To set up the service account on the DCNM, perform the following steps:

  1. Use SSH to log in to DCNM as a sysadmin user.

  2. Log in to the /root/ directory using the su command.

  3. Navigate to the /usr/local/cisco/dcm/fm/conf/server.properties file.

  4. Add the following server property to the file and save the changes.

    service.account=robot

    Note

    You can enable either an AAA passthrough account or a Service Account.


  5. Restart DCNM using the service FMServer restart command.

  6. Now, John logs in to DCNM.

  7. After successful authentication, DCNM doesn't display the message to update the LAN switch credentials.
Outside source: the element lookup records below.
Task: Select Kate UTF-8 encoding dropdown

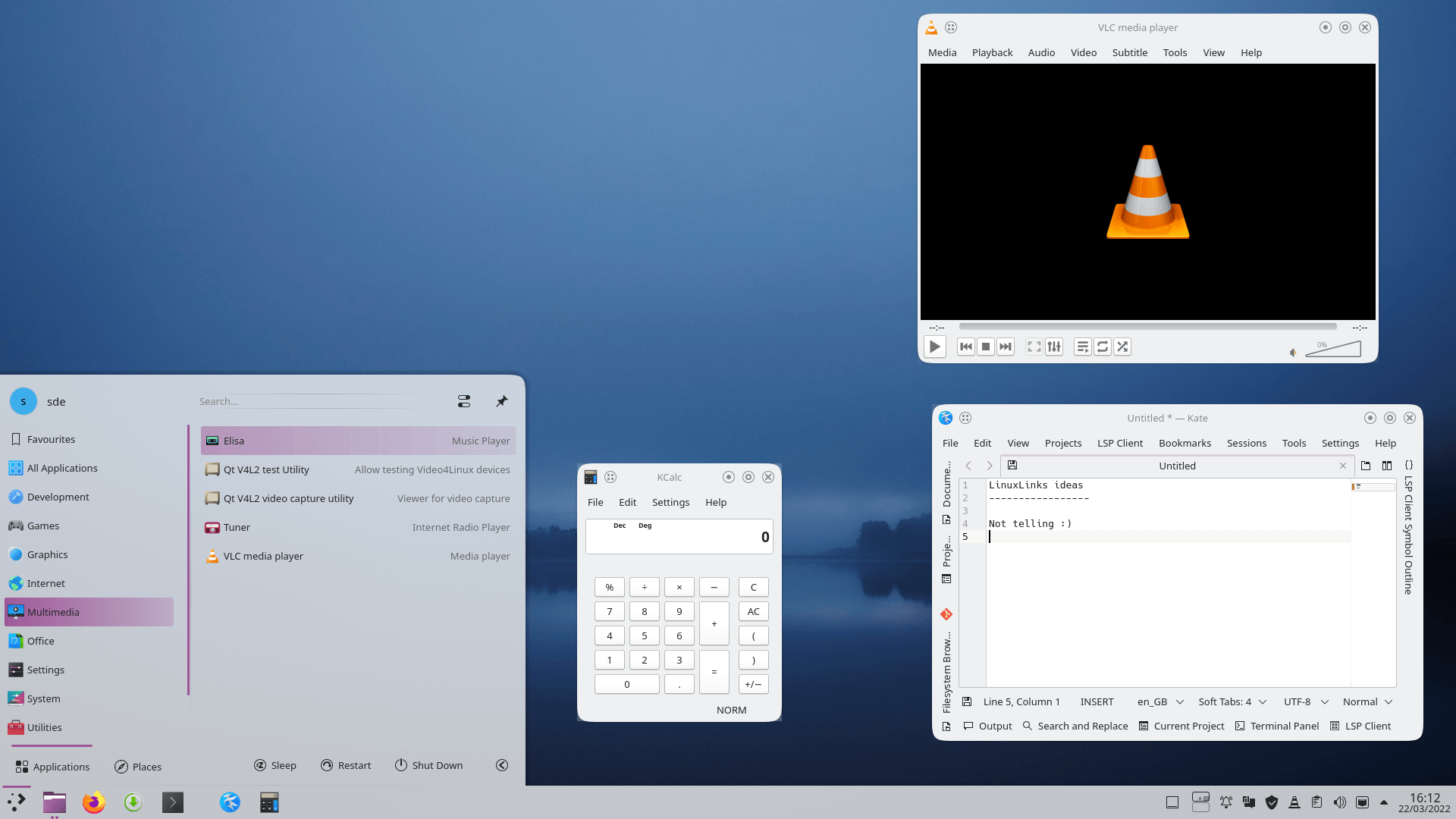Action: (1303, 701)
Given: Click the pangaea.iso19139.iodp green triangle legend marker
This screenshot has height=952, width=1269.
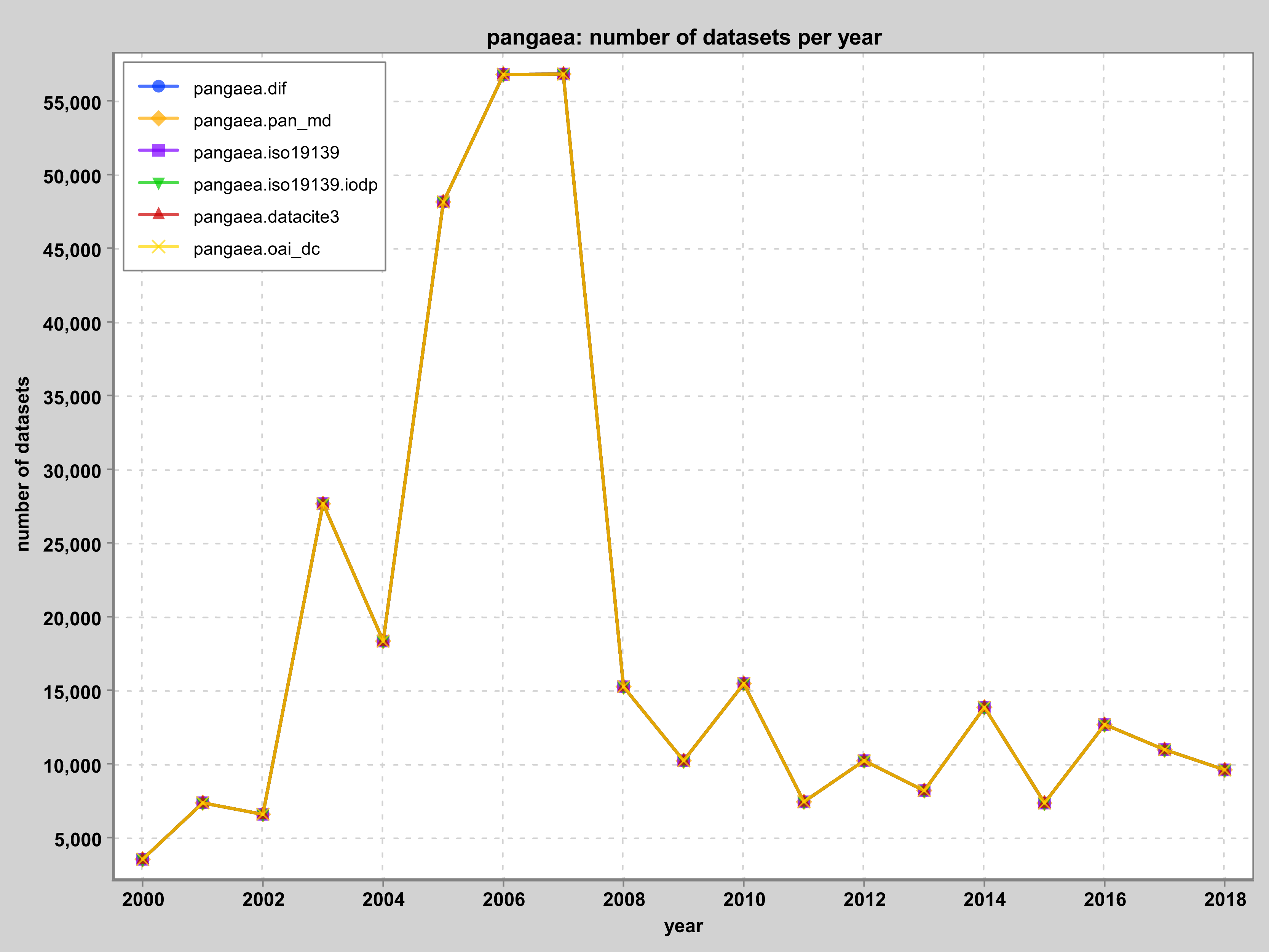Looking at the screenshot, I should point(159,182).
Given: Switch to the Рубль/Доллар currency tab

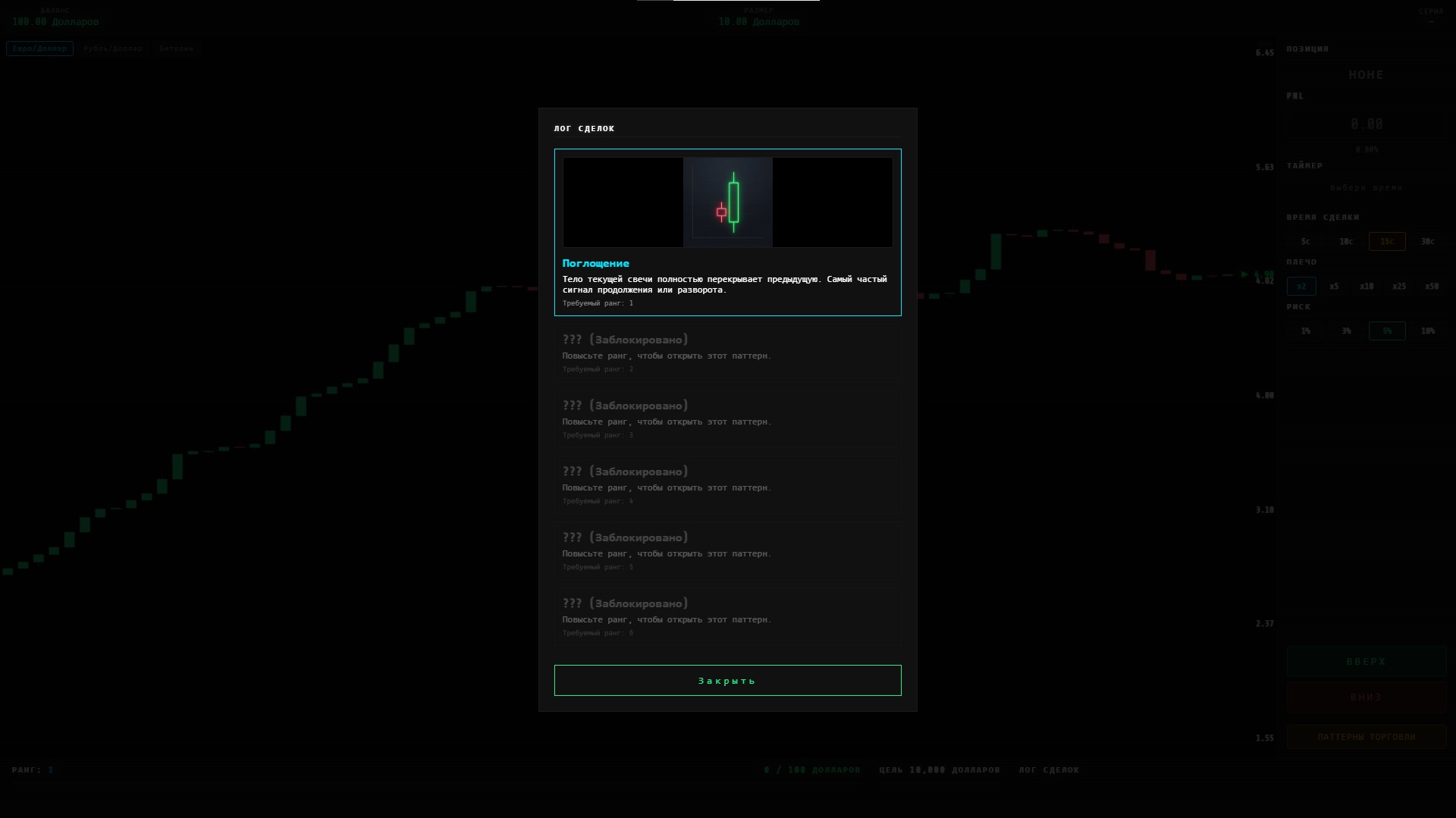Looking at the screenshot, I should pyautogui.click(x=112, y=48).
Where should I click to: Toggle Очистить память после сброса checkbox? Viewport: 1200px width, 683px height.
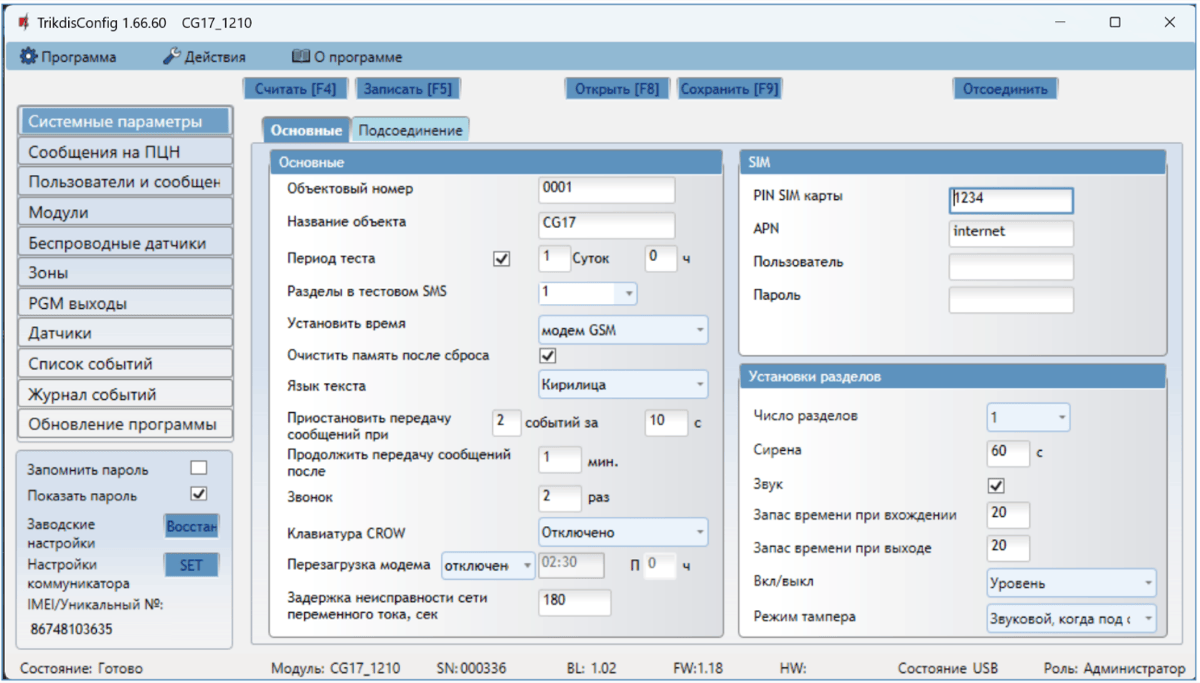(548, 355)
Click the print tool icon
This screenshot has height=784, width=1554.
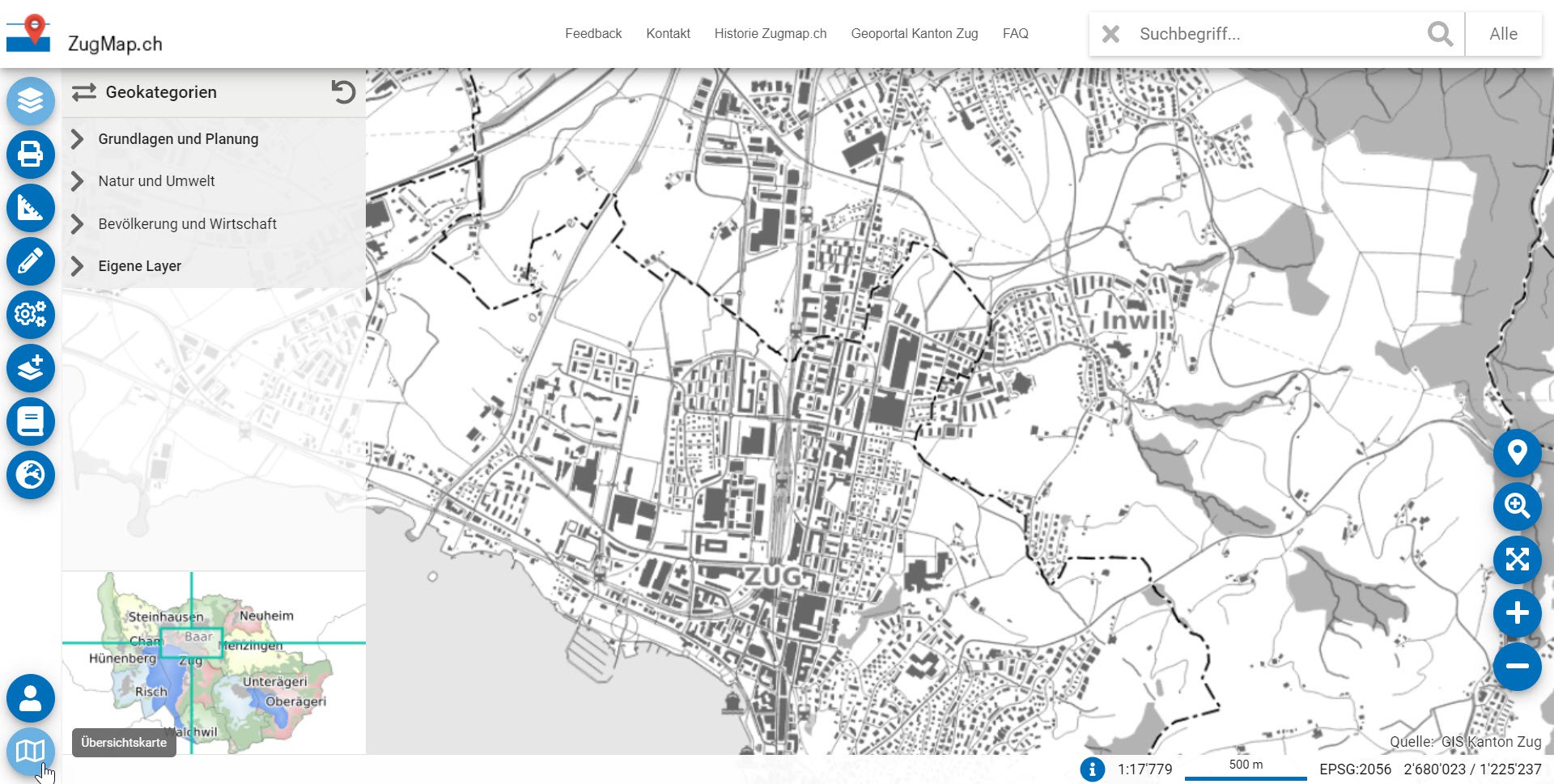pyautogui.click(x=31, y=154)
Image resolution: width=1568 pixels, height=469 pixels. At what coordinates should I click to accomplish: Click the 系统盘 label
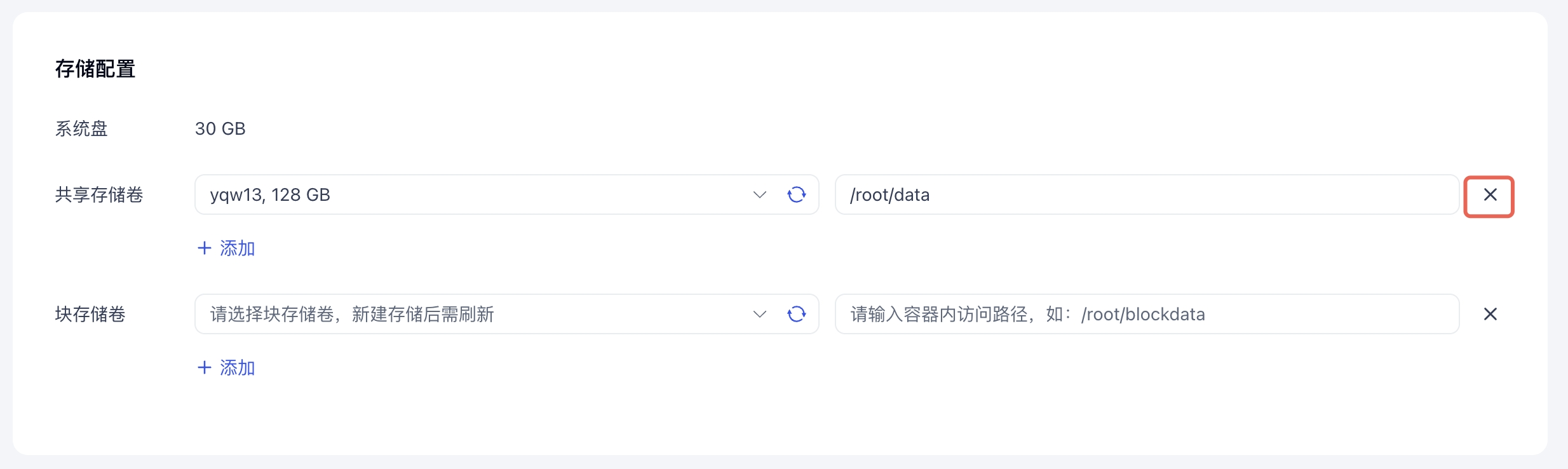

However, when John navigates to the LAN Credentials page, DCNM displays a message stating that the Service Account is enabled in DCNM and, hence, all LAN credentials will be inherited from the service account.

Service Account Configuration Audit

The following workflow example allows for verification of the configuration audit while using the DCNM service account feature. However, you must have completed the Service Account Activation procedure.

  1. John creates a test loopback on a device.

  2. John deploys the configuration using DCNM.

  3. The DCNM Deployment history confirms that John made the recent configuration change.

  4. The accounting logs of the device indicate that the DCNM Service Account (that is, Robot, in this example) has triggered the changes on the NX-OS device.